Produtividade alinhada com bem-estar: as novas metas dos CIOs

Como os departamentos de TI estão melhorando processos sem deixar de lado o bem-estar dos colaboradores

Loja da Natura: desafio de integração das marcas adquiridas e do atendimento nos diversos mercados. (Leandro Fonseca/Exame)

Loja da Natura: desafio de integração das marcas adquiridas e do atendimento nos diversos mercados. (Leandro Fonseca/Exame)

Daniel Salles
Daniel Salles

Repórter

Publicado em 5 de outubro de 2023 às 06h00.

Fundado no longínquo ano de 1902, o Sicredi se converteu em uma companhia com números impressionantes. Primeira instituição financeira cooperativa do Brasil, chegou a mais de 7 milhões de associados e a cerca de 2.500 agências. O patrimônio líquido é de 34,2 bilhões de reais, e os depósitos totalizam 209,5 bilhões de reais. Com sede em Porto Alegre, a empresa tem mais de 40.000 colaboradores — cerca de 1.000 vagas são abertas todo mês e, para 2023, está previsto um acréscimo de 13% no quadro de funcionários.

É de imaginar se a cooperativa funcionaria a contento sem a atuação eficaz e ininterrupta de um departamento formado por 1.500 funcionários — o de tecnologia da informação (TI). Convém lembrar que o Sicredi, como inúmeras outras companhias, também se viu obrigado, nos últimos anos, a disponibilizar uma jornada phygital para os asso­ciados — a instituição não se refere a eles como clientes porque todos ganham uma participação.

Para aproximar o mundo físico do digital, a cooperativa passou a utilizar todas as soluções de gerenciamento de relacionamento da Salesforce, líder global em software de gestão corporativa. “Elas nos ajudaram a reduzir os custos com o atendimento aos associados em mais de 30%”, informa Helio Matsumoto, Chief Information Officer (CIO) do Sicredi. “O enorme sucesso de companhias como Spotify e Netflix, que hoje fazem parte do dia a dia de muita gente, fez com que as pessoas passassem a esperar das empresas financeiras o mesmo tipo de comodidade.”

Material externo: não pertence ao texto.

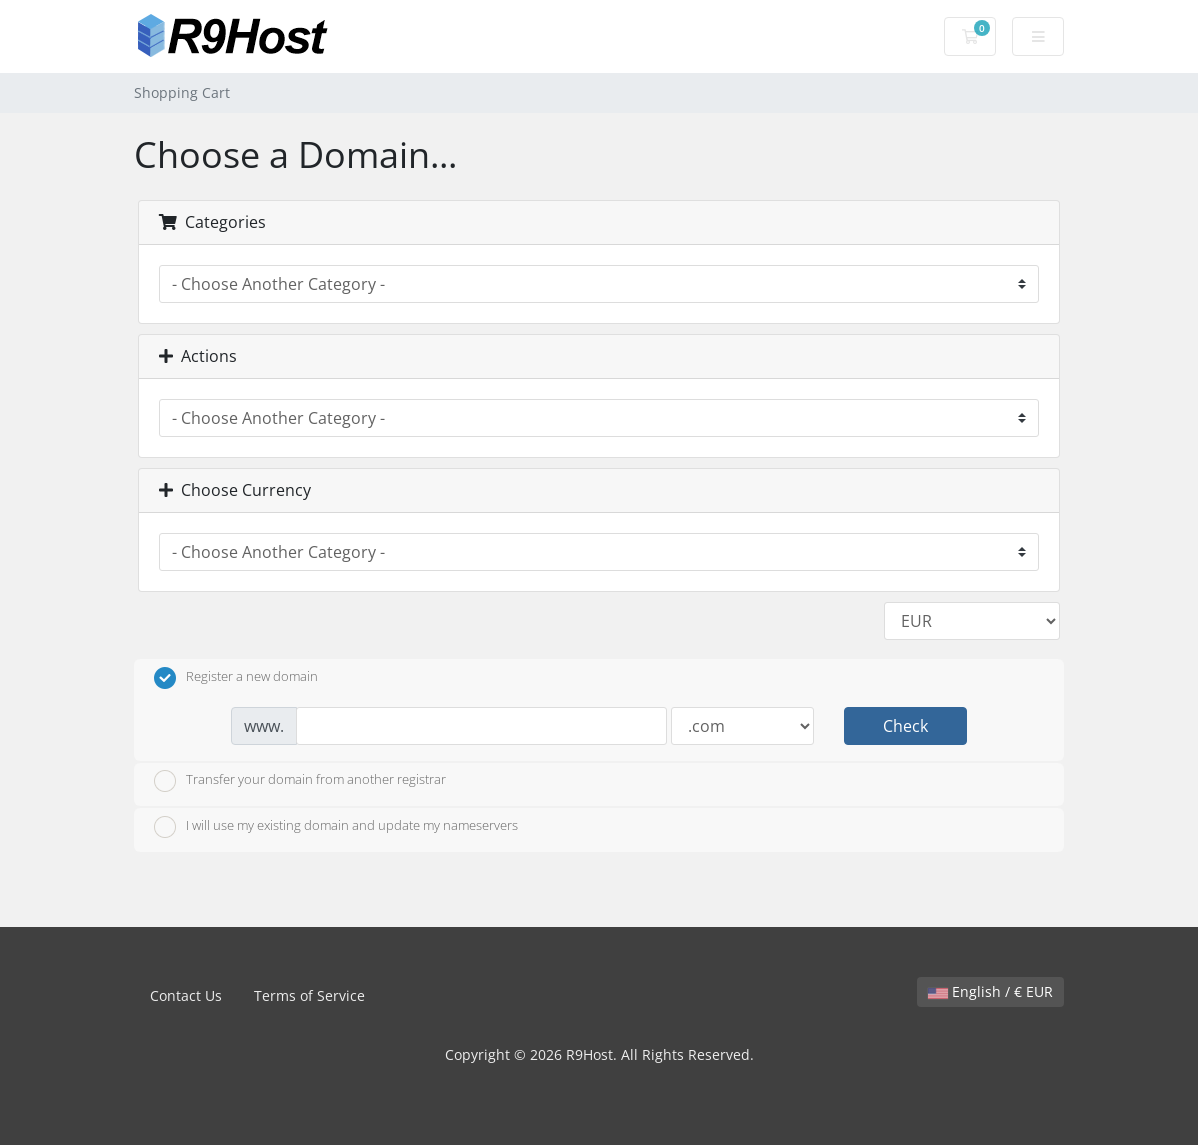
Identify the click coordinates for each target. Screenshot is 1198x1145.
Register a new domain (236, 678)
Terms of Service (309, 995)
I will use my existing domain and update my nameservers (336, 827)
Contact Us (186, 995)
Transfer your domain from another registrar (300, 781)
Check (905, 726)
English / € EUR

A digitalização do Sicredi, como é de imaginar, ganhou força ao longo da pandemia, quando as jornadas de trabalho foram flexibilizadas. Atualmente, 95% dos 1.500 funcionários que se reportam a Matsumoto têm aval para cumprir rotinas híbridas — a turma que não pode trabalhar remotamente é a que desempenha funções, por exemplo, relacionadas à manutenção dos data centers.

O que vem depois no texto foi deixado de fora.